• **What you need to do**: Please copy exactly the line containing "Where should I" and every line after it, through the last line of the records below, leaving out all pictures.

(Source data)

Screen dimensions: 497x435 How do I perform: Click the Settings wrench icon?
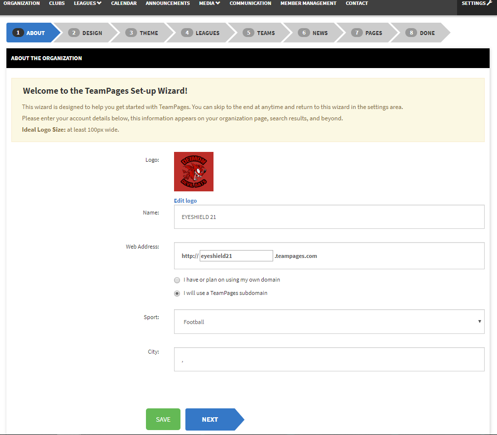click(489, 3)

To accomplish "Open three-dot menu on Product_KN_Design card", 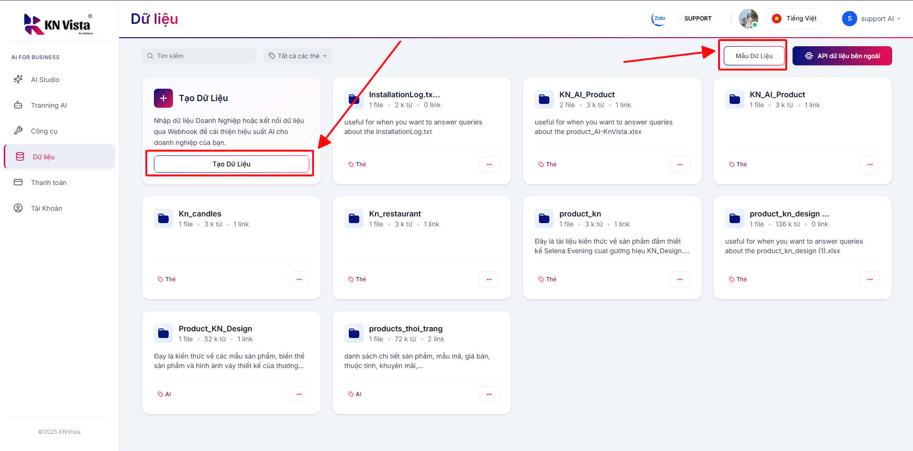I will (x=299, y=394).
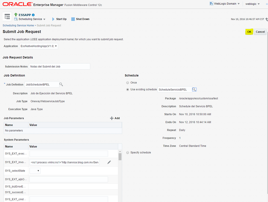
Task: Open the weblogic user dropdown
Action: pos(252,4)
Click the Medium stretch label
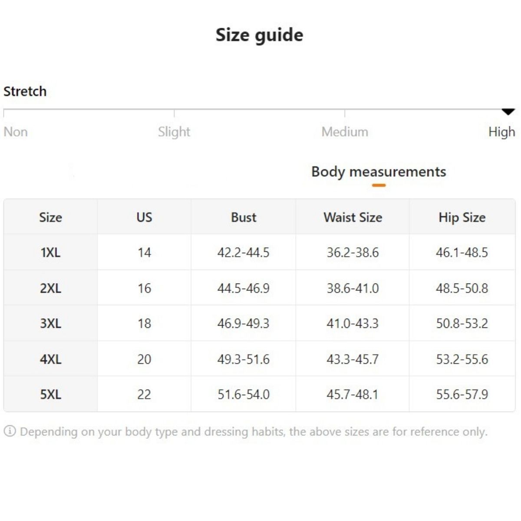 [345, 132]
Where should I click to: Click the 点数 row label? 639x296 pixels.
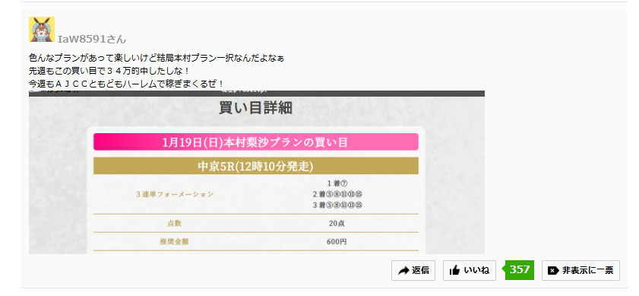[175, 223]
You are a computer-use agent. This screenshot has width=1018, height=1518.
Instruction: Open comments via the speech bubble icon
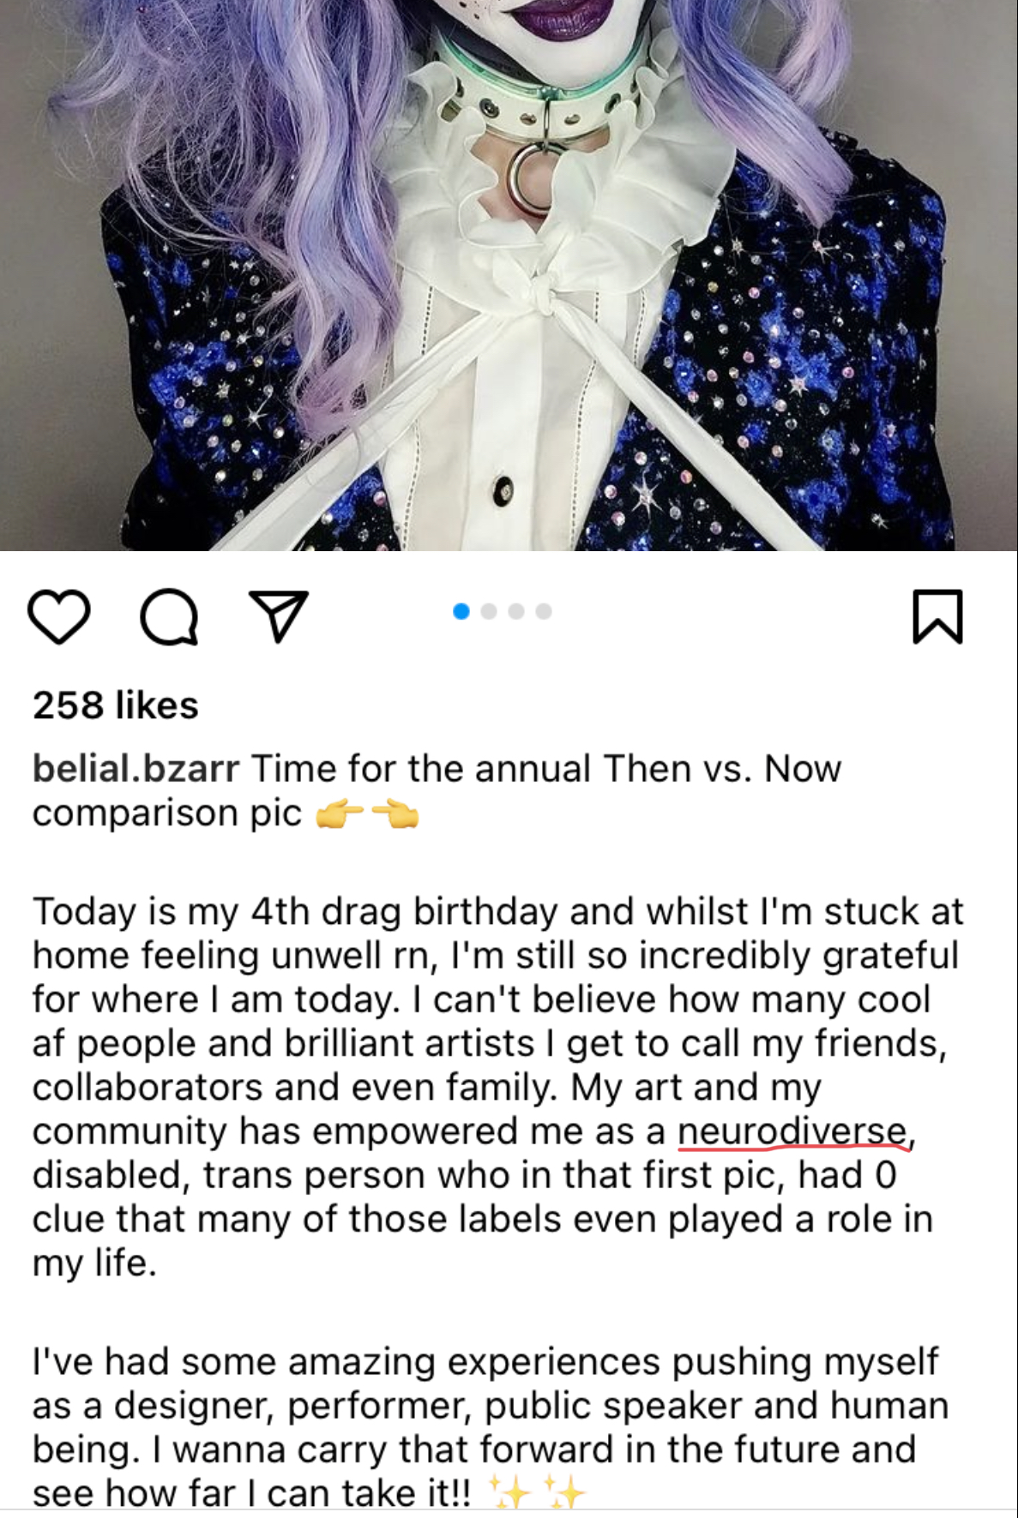pyautogui.click(x=169, y=616)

• **Response to this task**:
Where should I click to: Click the 点数 row label? 639x296 pixels.
[175, 223]
You are a computer-use agent. This screenshot has width=1018, height=1518.
Instruction: Open comments via the speech bubble icon
pyautogui.click(x=169, y=616)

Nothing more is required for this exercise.